Lina Sleiman et Fady Noun en vedettes d’une lecture de poèmes modérée par Antoine Boulad, à l’Institut français.

Le printemps des poètes n’était pas encore passé que deux météores traversaient le ciel de Beyrouth. Le premier sous le nom de Lina Sleiman, une enseignante reconvertie dans la coordination et la médiation, dont la poésie ressemble aux battements d’ailes effrayés d’un oiseau que l’on tente de saisir dans sa cage ; le second sous le nom de notre collègue Fady Noun, une parole arrivant à sa maturité aux douze coups d’un rideau qui s’ouvre: un homme aux cheveux blancs apparaît, et on croit que c’est le machiniste ; mais non, c’est le poète.

Les deux astres passent en mode café littéraire, à l’Institut français, grâce à un Antoine Boulad qui a troqué ses casquettes de poète et d’enseignant pour celle de directeur de collection, et un passeur de culture, Ghazi Berro, qui, entre Paris, Beyrouth et Bruxelles, grâce à sa maison d’édition « Oser dire », promeut la traduction d’ouvrages du français vers l’arabe, tout en laissant son ami Antoine Boulad diriger une collection de poésie « En vers et avec tous ». Autrement dit, « À mes risques et périls ».

Avec dix titres déjà à son actif, la collection d’Antoine Boulad et Ghazi Berro devrait être saluée comme il se doit par la planète francophone où elle a commencé à se faire un nom et une place. Oh ! bien sûr, ses livres ne sont imprimés ni sur vélin d’Arches ni numérotés, mais ils se tiennent bien en main, se glissent facilement dans la poche et sont de bons baromètres du temps qu’il fait. Et c’est sans doute suffisant pour des poètes qui rêvent en montagne, entre un écran de portable et un écrin de mots pour leurs rêves.

Devant une foule d’aficionados venue les encourager, comme on encourage des coureurs de marathon, les deux astropoètes sont assis derrière une table ; avec un gentil bouquet de tulipes offert par un grand cœur et un micro.

Fady Noun est le premier à se lever. Son poème d’ouverture s’intitule « Pour un fils absent ». Son ton est neuf. Sa phrase coule, légère, chaleureuse. C’est un texte en cinq poèmes. Il parle de quelque chose de grave, une mère qui a perdu son fils. Pourtant, nulle trace de la nostalgie du sens qui marque beaucoup de ses poèmes, mais un voile de tristesse que l’espérance dissipe.

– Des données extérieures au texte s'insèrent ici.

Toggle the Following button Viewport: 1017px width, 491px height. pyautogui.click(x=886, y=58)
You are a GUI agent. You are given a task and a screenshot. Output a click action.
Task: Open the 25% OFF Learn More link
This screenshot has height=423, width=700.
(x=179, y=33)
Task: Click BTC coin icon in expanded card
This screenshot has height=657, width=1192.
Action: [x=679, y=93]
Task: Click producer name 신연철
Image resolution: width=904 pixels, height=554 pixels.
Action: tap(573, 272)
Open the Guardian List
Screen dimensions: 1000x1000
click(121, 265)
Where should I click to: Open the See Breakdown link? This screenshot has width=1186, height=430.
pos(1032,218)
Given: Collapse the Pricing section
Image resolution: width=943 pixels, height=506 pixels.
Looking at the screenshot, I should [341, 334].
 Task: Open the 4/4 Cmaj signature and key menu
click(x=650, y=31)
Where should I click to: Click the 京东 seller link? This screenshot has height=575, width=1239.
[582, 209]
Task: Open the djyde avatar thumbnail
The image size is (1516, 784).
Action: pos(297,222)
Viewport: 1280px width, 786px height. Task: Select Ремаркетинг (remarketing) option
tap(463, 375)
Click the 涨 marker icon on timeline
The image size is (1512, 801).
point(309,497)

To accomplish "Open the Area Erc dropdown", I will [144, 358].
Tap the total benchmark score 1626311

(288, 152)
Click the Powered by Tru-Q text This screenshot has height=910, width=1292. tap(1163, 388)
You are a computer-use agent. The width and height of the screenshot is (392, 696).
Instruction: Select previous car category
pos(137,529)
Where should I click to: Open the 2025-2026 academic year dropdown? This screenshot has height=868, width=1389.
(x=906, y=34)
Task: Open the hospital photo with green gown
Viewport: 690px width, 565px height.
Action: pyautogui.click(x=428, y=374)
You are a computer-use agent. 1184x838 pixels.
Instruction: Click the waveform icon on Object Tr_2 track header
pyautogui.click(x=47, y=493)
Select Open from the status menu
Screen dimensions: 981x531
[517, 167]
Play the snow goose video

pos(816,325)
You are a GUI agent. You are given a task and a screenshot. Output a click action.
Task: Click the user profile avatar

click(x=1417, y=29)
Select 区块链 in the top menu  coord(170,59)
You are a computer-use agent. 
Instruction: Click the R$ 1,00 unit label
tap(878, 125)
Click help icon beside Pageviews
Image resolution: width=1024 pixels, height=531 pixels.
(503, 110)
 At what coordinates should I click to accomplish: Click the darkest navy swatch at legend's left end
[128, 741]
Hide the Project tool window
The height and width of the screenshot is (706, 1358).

« M’imprégner de la douceur du moment/Quand la cuisine est ensoleillée comme les conversations/Que sa lumière apaise la violence du dehors/Et du dedans/Me laisser envahir par la paix des mots prononcés/Du sucre qui brunit au feu/Du pain qui se dore au four/Quand les nœuds se défont et les liens se refont. »

Comme il se doit pour un homme qui s’affiche sans détour comme un poète chrétien, le poème s’achève sur l’avenir : les noces de l’Agneau et le joyeux désordre qui marquera l’arrivée de l’épouse, dans les rues d’or et de cristal de la Nouvelle Jérusalem.

Citant un poète peu connu, Paul de Roux, Fady Noun a donné comme titre à son recueil Permis de séjour. « Une métaphore pour dire la vie, explique-t-il à l’assistance. Permis de séjour qui, à tout moment, peut être retiré ; permis de séjour qu’un homme doit justifier, en rendant utiles ses mains données. »

Puis le poète donne lecture d’un autre long poème : « Les derniers jours de Pompéi ». C’est en partie une belle ode à Beyrouth défigurée une première fois par la guerre, et une seconde fois par la reconstruction ; un poème qui parle aussi de la soif de vérité trahie une première fois par l’Orient et une seconde fois par l’Occident. Reprenant l’imagerie de la Prose du Transsibérien de Cendrars, l’auteur y dit :

« Dis Blaise, sommes-nous loin de Montmartre ?/Oui, oui, nous sommes loin de Montmartre/Et pas seulement de Montmartre/Nous sommes loin de la vérité, nous sommes loin dans le mensonge/On nous a enlevé notre raison de vivre et nous ne savons pas où on l’a déposée. »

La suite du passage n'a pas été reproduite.